### YANG DIMINTA
Alihkan ke bahasa Inggris kalimat dari berita tentang penangkapan Gubernur Riau ini: "KPK menyampaikan info terbaru atas lokasi penangkapan terhadap Gubernur Riau (Gubri) non aktif, Abdul Wahid terkait OTT awal pekan lalu."

Gubernur Riau Jadi Tersangka KPK
Lokasi Penangkapan Gubri Non Aktif Abdul Wahid Terkait OTT Kini Disebut di Kafe Jalan Paus Pekanbaru
KPK menyampaikan info terbaru atas lokasi penangkapan terhadap Gubernur Riau (Gubri) non aktif, Abdul Wahid terkait OTT awal pekan lalu.
Penulis: Rizky Armanda | Editor: Ariestia
Ringkasan Berita:
- Gubernur Riau non aktif Abdul Wahid ditangkap KPK dalam OTT terkait kasus korupsi terstruktur di Dinas PUPR PKPP Riau.
- Lokasi penangkapan awal disebut di kafe kompleks rumah dinas, namun belakangan diralat menjadi kafe dalam barbershop di Jalan Paus.
- Selain Abdul Wahid, KPK menetapkan dua tersangka lain: Kadis PUPR PKPP M Arief Setiawan dan tenaga ahli Dani M Nursalam.
TRIBUNPEKANBARU.COM, PEKANBARU - Komisi Pemberantasan Korupsi (KPK), menyampaikan informasi terbaru atas lokasi penangkapan terhadap Gubernur Riau (Gubri) non aktif, Abdul Wahid terkait operasi tangkap tangan (OTT) awal pekan lalu.

### DATA MENTAH
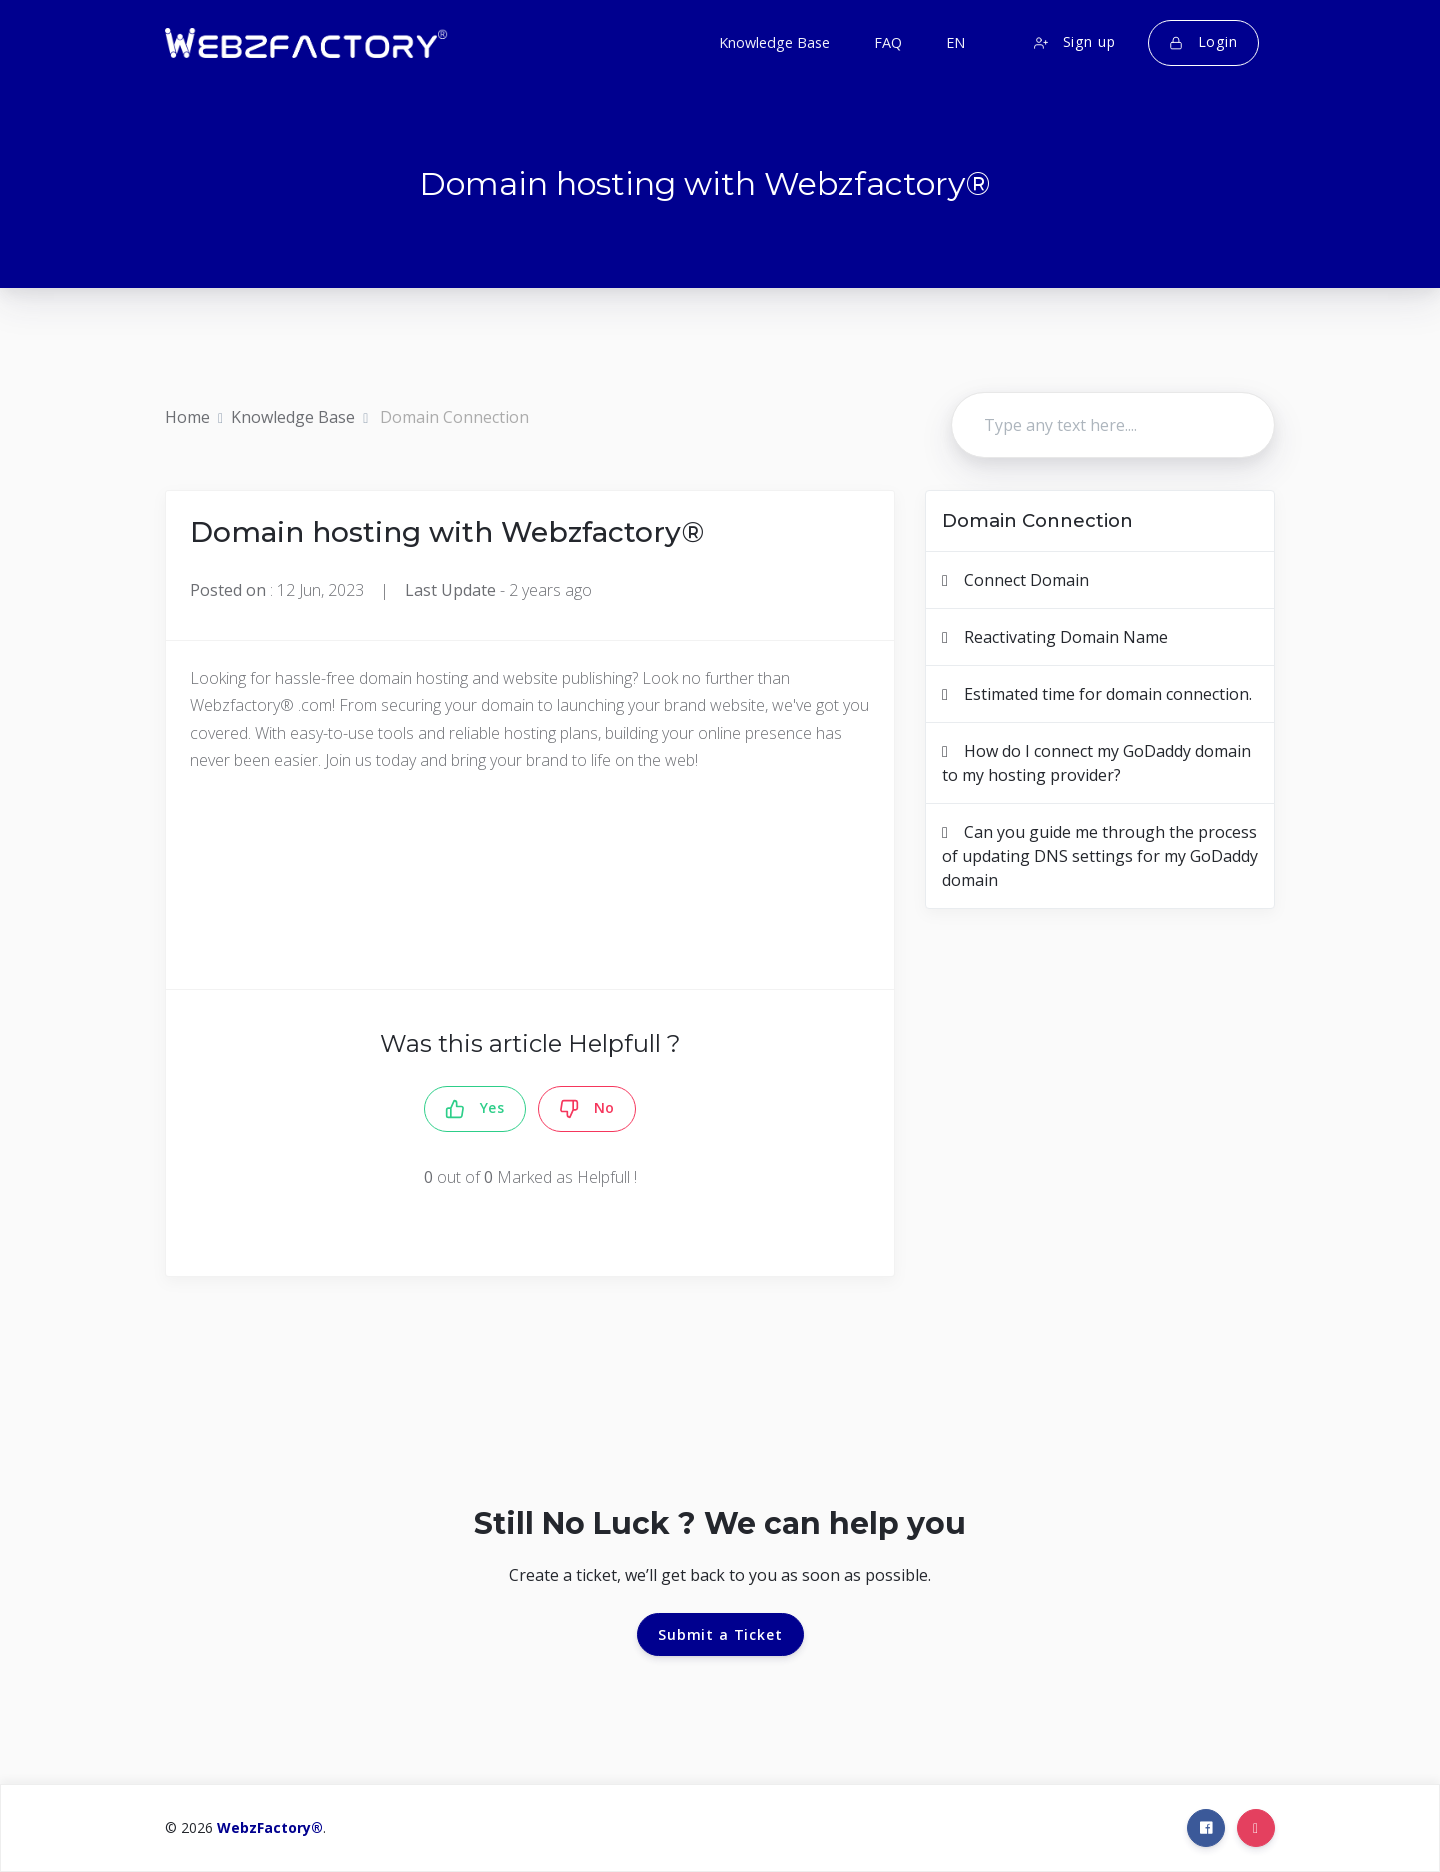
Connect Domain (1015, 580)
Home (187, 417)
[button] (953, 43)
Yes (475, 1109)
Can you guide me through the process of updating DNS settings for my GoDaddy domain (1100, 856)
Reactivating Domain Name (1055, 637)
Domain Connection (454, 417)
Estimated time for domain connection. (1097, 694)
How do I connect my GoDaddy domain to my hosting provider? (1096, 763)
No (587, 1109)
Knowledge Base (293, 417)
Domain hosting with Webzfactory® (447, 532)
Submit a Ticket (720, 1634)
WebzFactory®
==
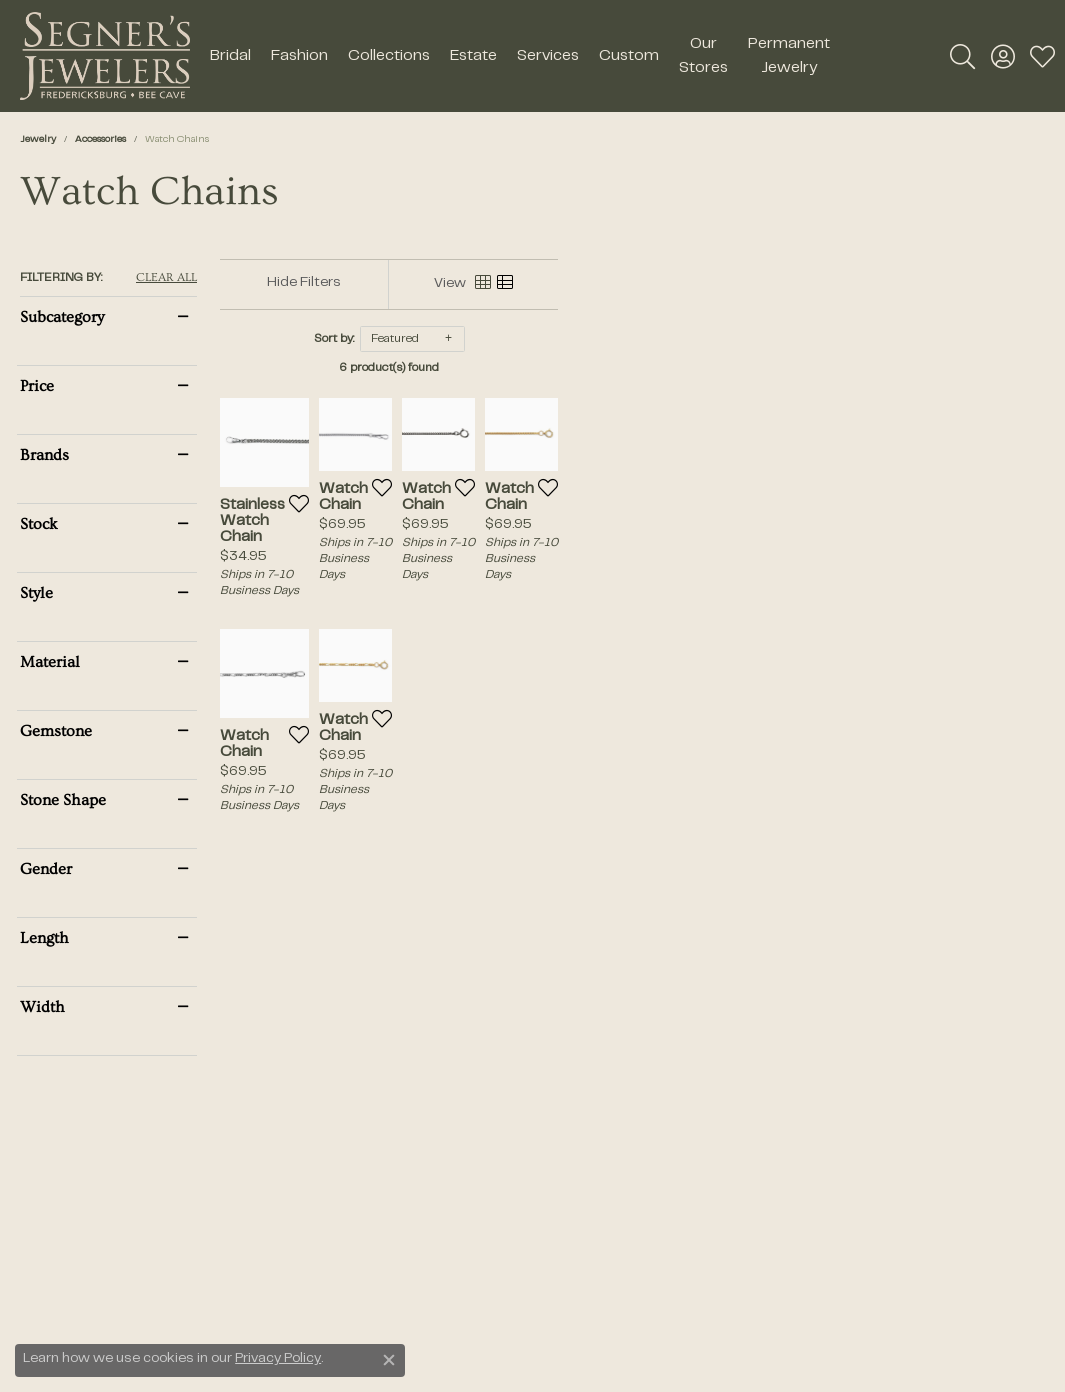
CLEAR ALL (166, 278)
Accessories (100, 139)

### JAWABAN
The KPK released the latest information on the location of the arrest of suspended Riau Governor (Gubri) Abdul Wahid in connection with the OTT early last week.